Berkowitz made his screenwriting and directing debut in 2015 with his psychological thriller film Wild in Blue starring Frank Cermak Jr., Daveigh Chase, Karen Black, Charlotte Price, Marcos Mateo Ochoa, and Steve Railsback. The film gained attention with what the filmmakers dubbed "terrorist marketing" when they attempted to purchase a billboard advertisement on Sunset Boulevard featuring a still from the film depicting Chase in a pose that they knew would be rejected by the advertising company. The rejection was reported by several media outlets, including TMZ. Wild in Blue received several awards, including Best Feature Film at the 2015 St. Tropez International Film Festival and Best Director and Best Lead Actor at the 2015 Madrid International Film Festival.

Later Berkowitz wrote and directed the neo-noir thriller film A Violent Man, which starred Thomas Q. Jones, Isaach de Bankolé, Chuck Liddell, and Denise Richards.
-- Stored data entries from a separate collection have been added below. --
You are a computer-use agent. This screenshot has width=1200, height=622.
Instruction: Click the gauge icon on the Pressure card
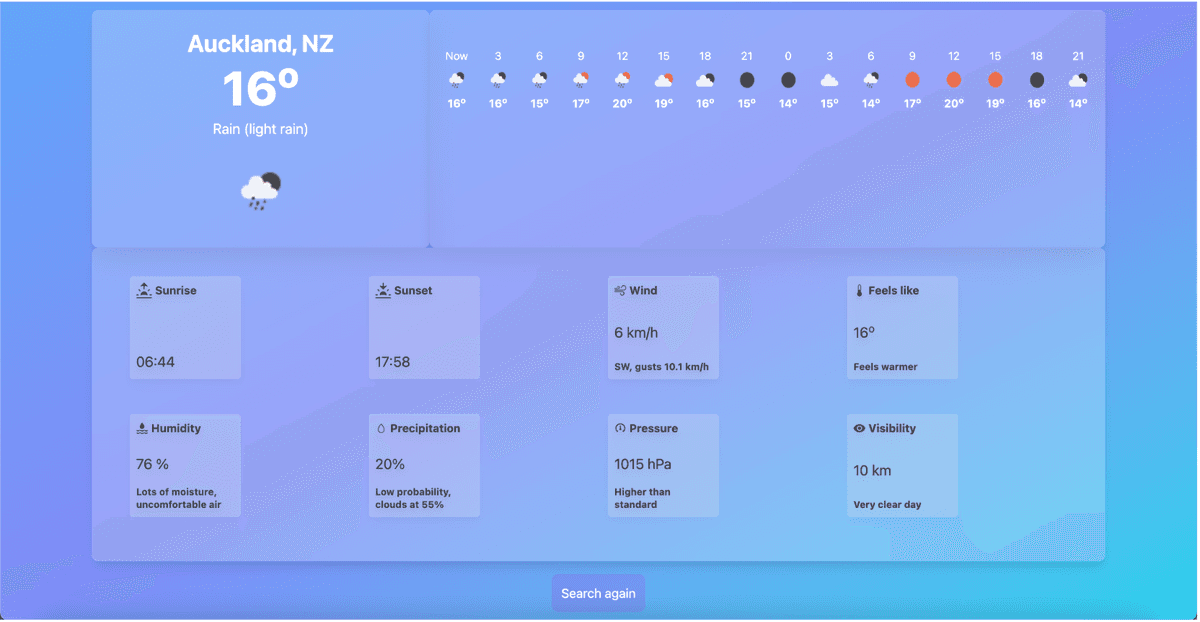(x=620, y=428)
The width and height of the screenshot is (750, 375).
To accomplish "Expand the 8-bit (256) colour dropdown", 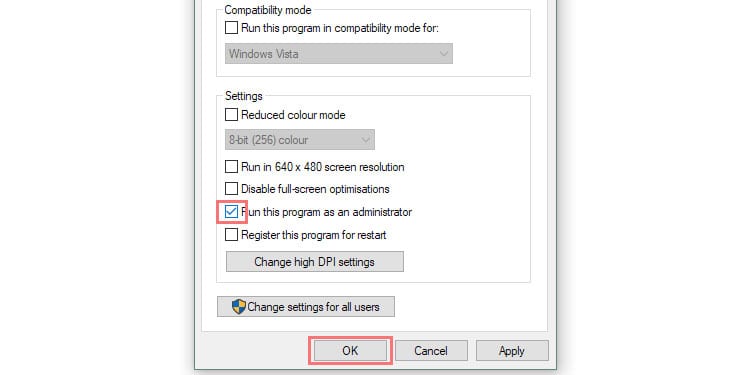I will coord(300,140).

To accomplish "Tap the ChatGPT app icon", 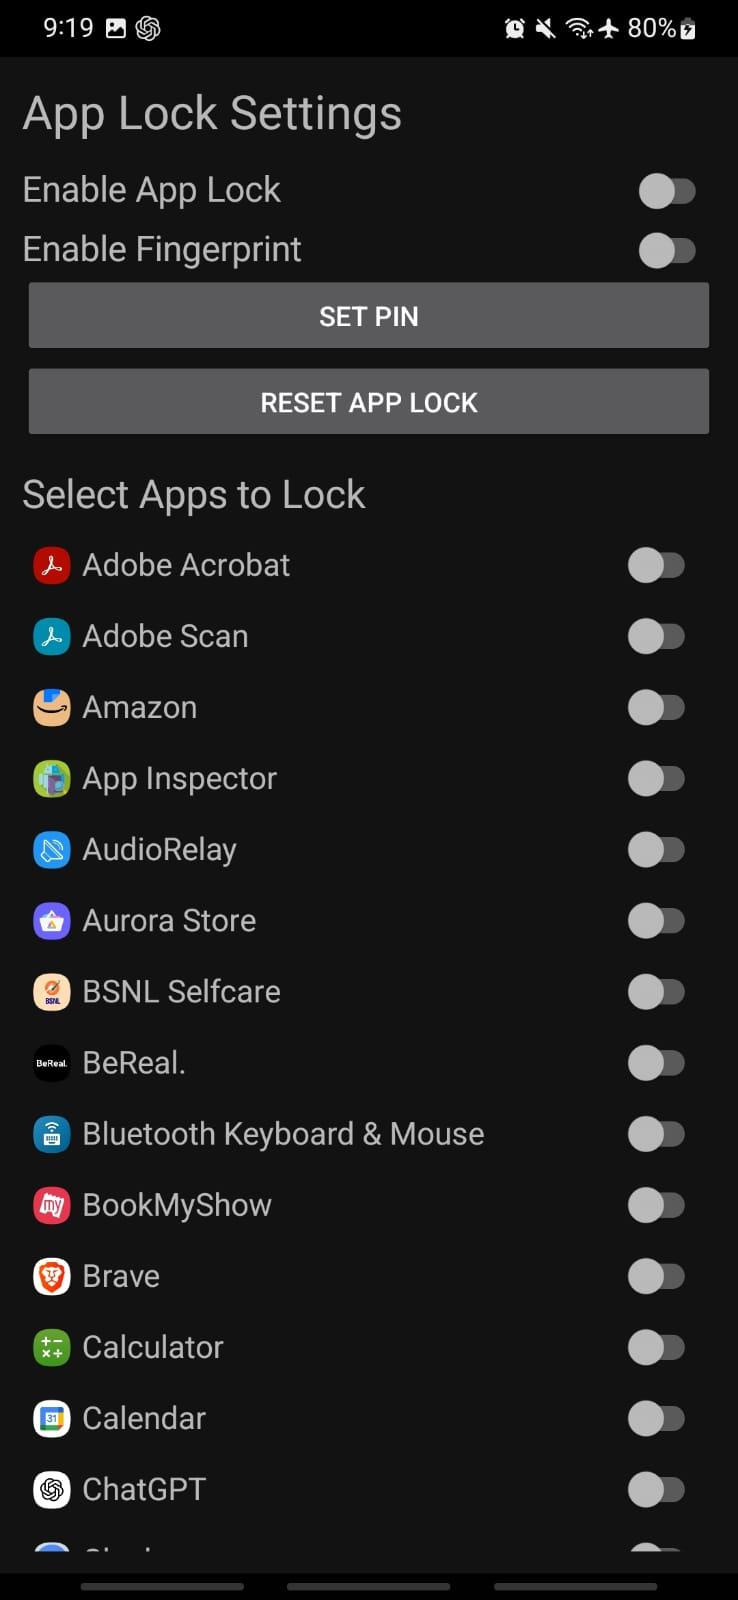I will 52,1489.
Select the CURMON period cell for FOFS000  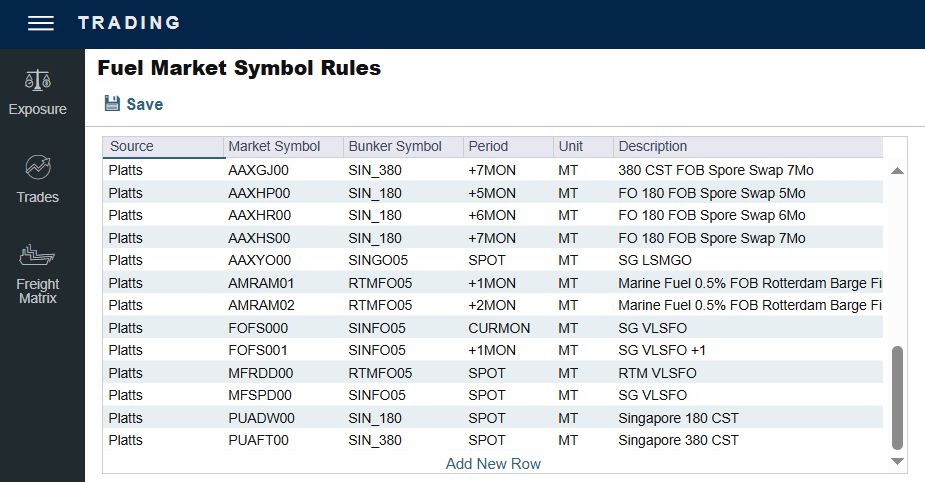494,328
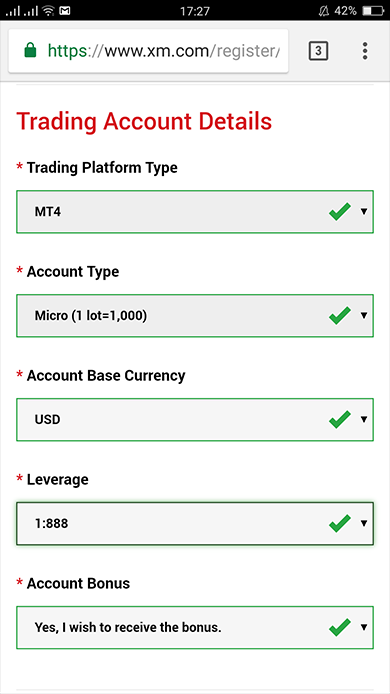Viewport: 390px width, 694px height.
Task: Expand the Trading Platform Type arrow
Action: click(364, 212)
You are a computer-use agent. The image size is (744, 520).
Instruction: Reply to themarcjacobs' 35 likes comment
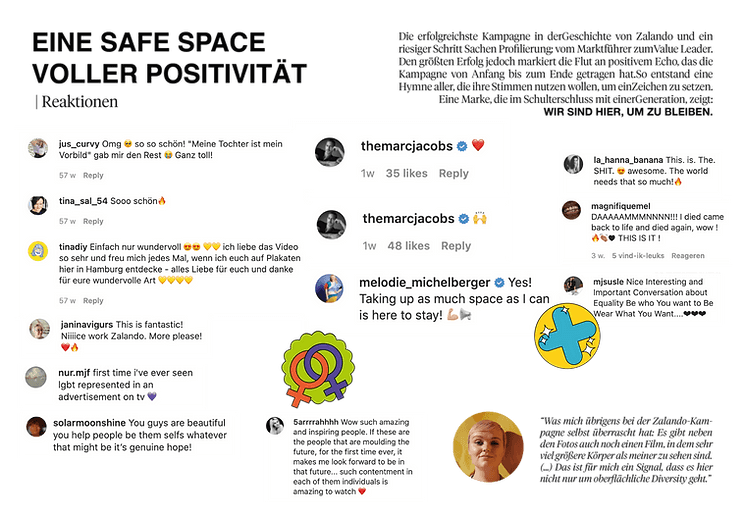(454, 173)
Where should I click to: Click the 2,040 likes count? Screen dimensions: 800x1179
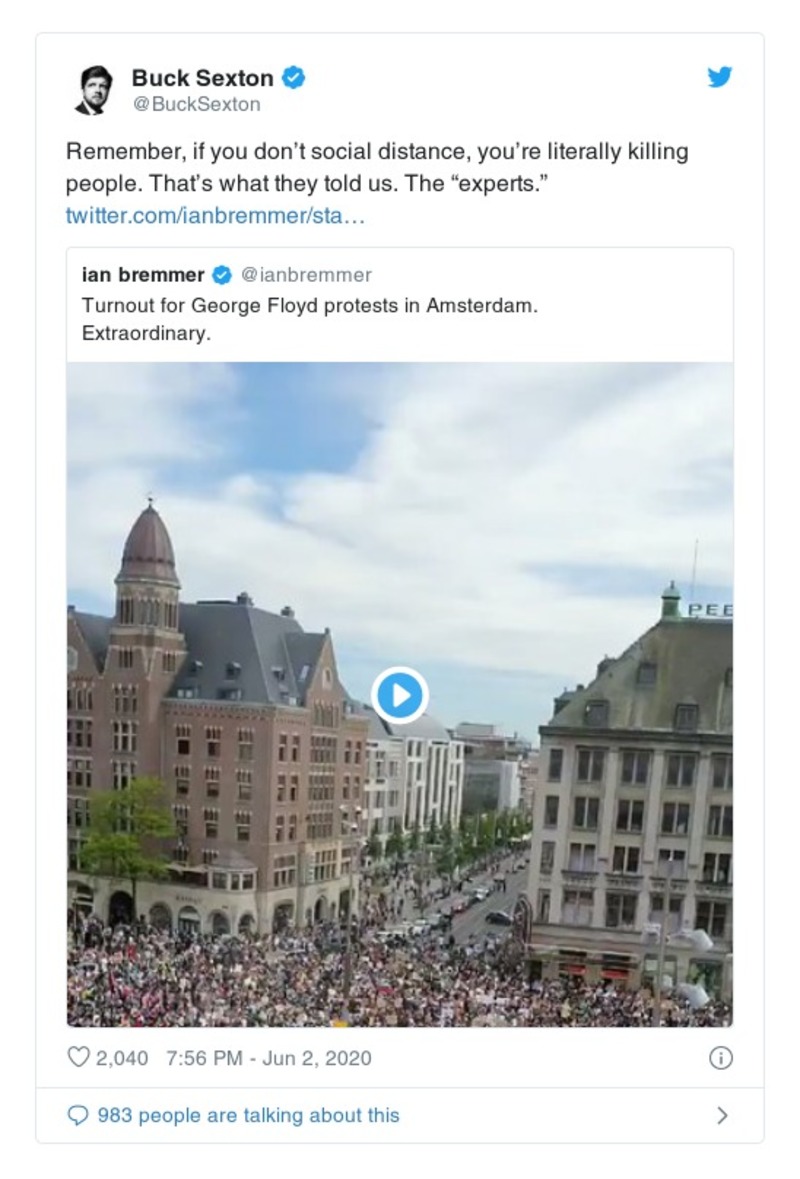(x=122, y=1058)
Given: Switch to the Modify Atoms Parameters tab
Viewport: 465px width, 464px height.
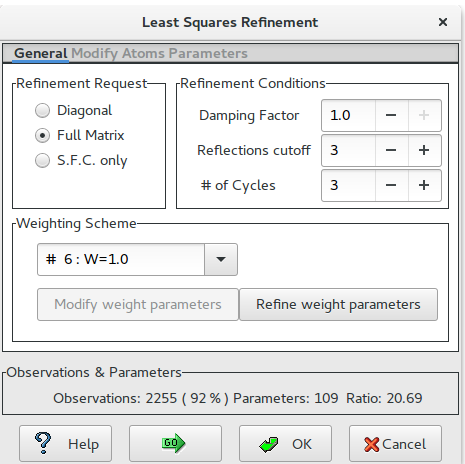Looking at the screenshot, I should click(160, 53).
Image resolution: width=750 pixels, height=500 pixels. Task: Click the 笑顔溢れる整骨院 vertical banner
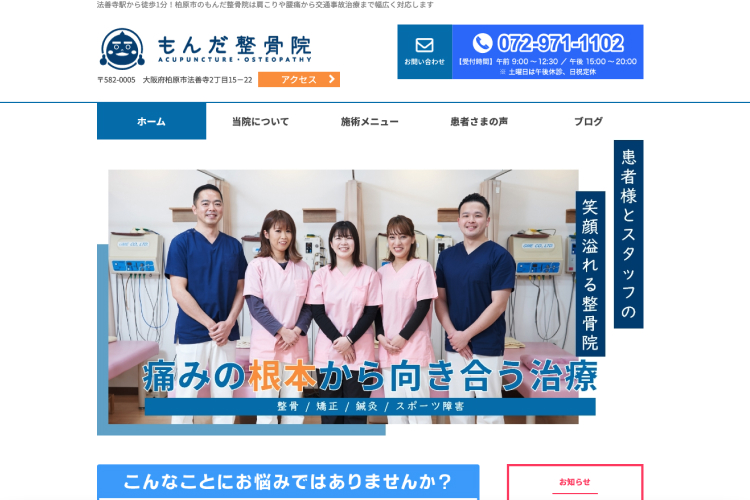590,274
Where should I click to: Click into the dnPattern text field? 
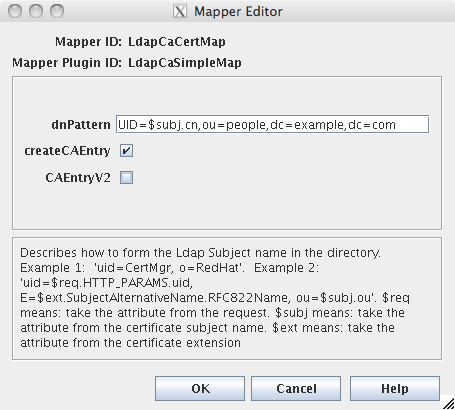(x=272, y=124)
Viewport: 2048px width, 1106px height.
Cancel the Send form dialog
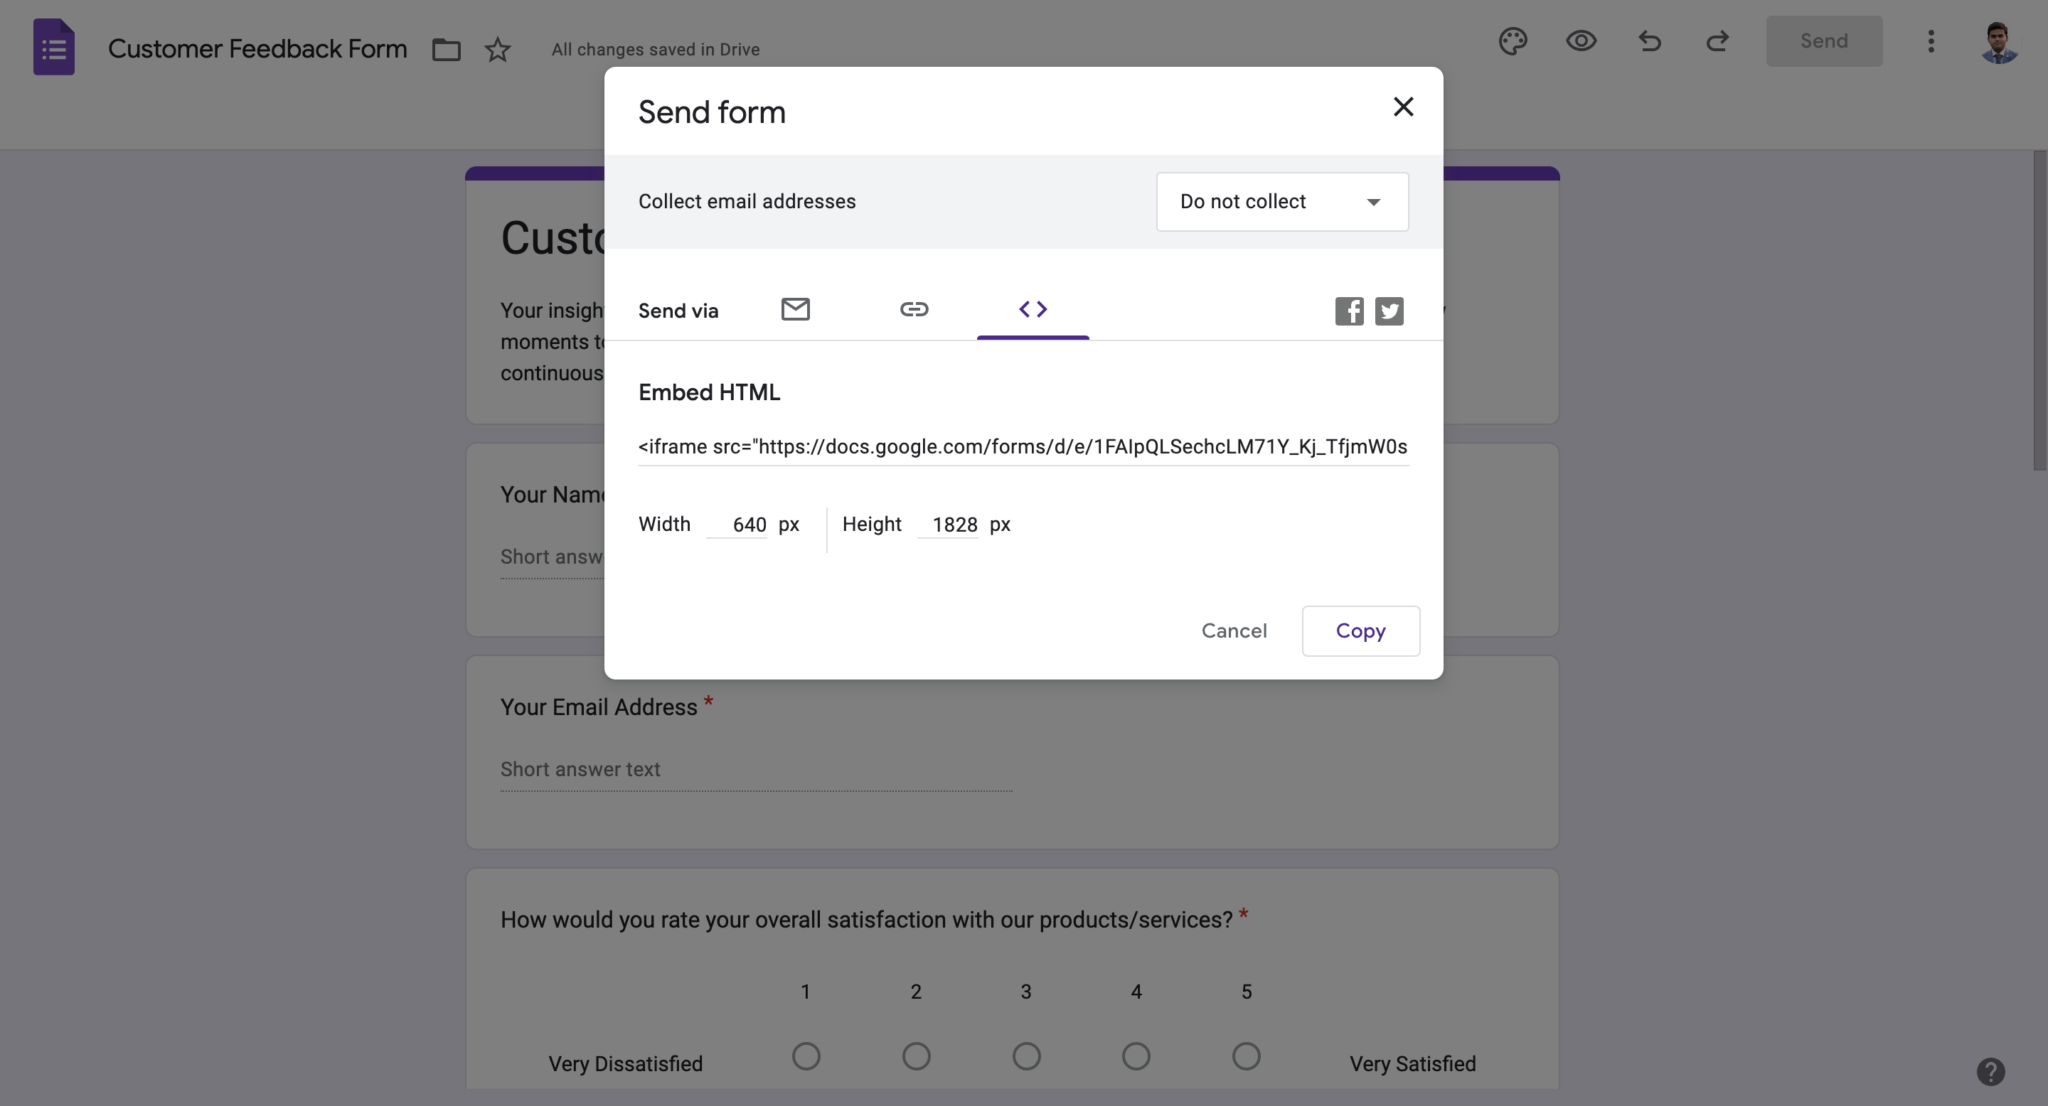[x=1233, y=630]
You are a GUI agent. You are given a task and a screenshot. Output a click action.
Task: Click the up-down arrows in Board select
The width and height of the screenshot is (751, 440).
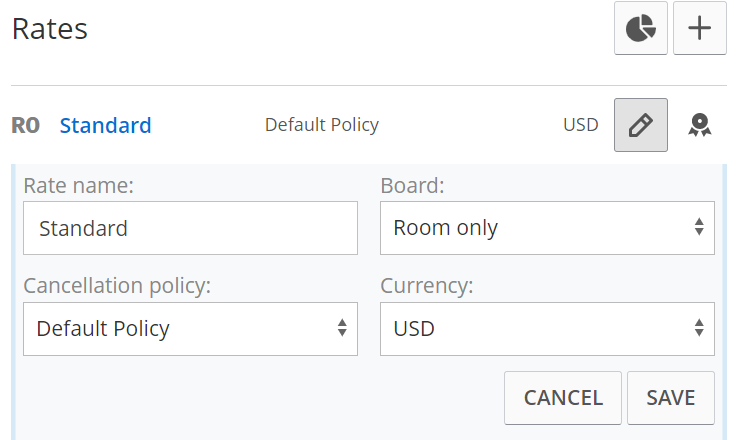pos(699,227)
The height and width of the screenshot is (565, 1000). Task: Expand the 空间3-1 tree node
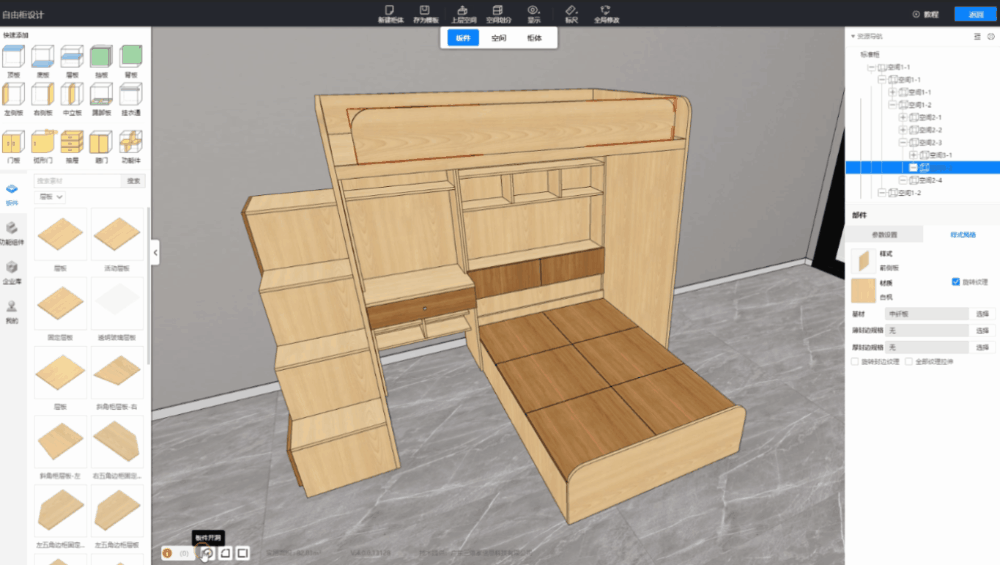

A Violent Man had its world premiere at the 2017 Oldenburg International Film Festival and its U.S. premiere at the 2018 Miami Film Festival, with the Miami Film Festival guide stating that "director Matthew Berkowitz’s second outing speaks to the power of film noir to shine a light on the base impulses brewing below our civilized exteriors." Alan Ng of Film Threat called the film "a testament to how filmmakers can tell big stories with small budgets."

Berkowitz also wrote and directed the psychological thriller The Madness Inside Me starring Merrin Dungey, Devon Graye, Thomas Q. Jones, John Buffalo Mailer, and Anthony DeSando. It premiered at the 2020 Oldenburg International Film Festival. The Madness Inside Me was later acquired by Gravitas Ventures and was released on digital platforms, Blu-ray, and DVD on September 3, 2021. Anthony Francis of Screen Comment called The Madness Inside Me "Well-directed and extremely well-written" and wrote, "Berkowitz’s film swims in territories previously explored by filmmakers as varied as Brian De Palma, Roman Polanski, David Cronenberg, and Luis Buñuel."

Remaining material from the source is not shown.